----- DATA SHOWN -----

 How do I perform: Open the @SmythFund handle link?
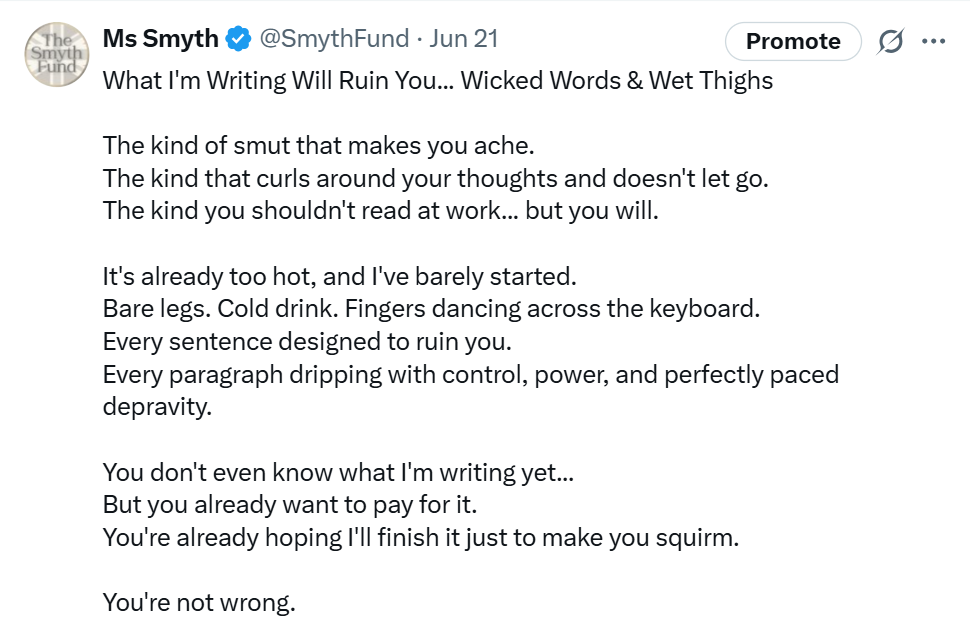point(334,38)
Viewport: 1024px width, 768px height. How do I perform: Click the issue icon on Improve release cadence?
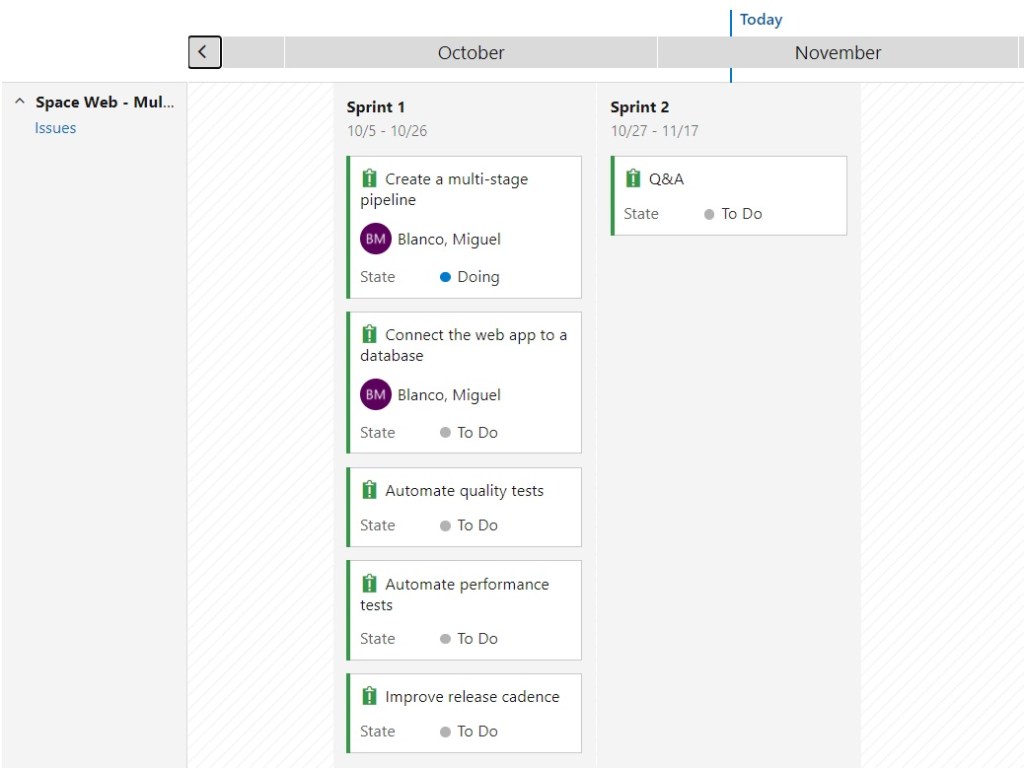tap(369, 697)
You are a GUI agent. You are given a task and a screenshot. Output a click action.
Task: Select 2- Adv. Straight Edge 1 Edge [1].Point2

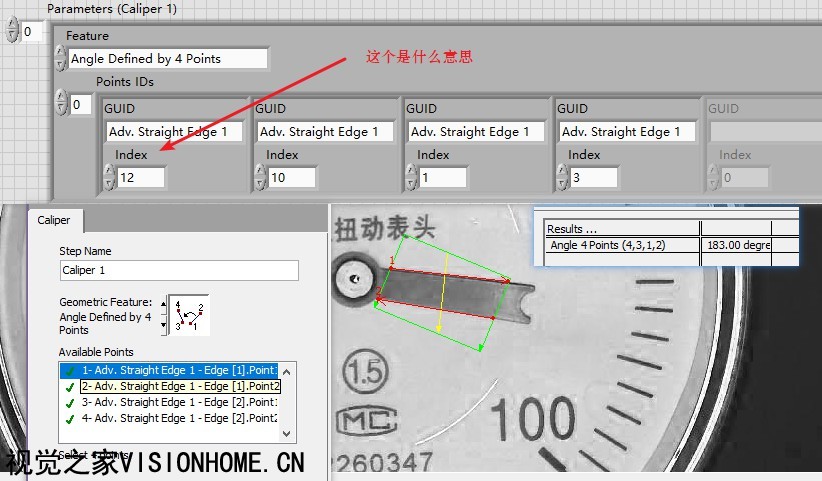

-----

__WORK TASK__.
Your copy should match the data above exactly, apart from the pictures.

__RESULT FOR THIS EXERCISE__.
 How do I perform: Open the @SmythFund handle link?
point(334,38)
Viewport: 1024px width, 768px height. How do I perform: Click the issue icon on Improve release cadence?
tap(369, 697)
You are a GUI agent. You are given a task and a screenshot. Output a click action.
Task: Select 2- Adv. Straight Edge 1 Edge [1].Point2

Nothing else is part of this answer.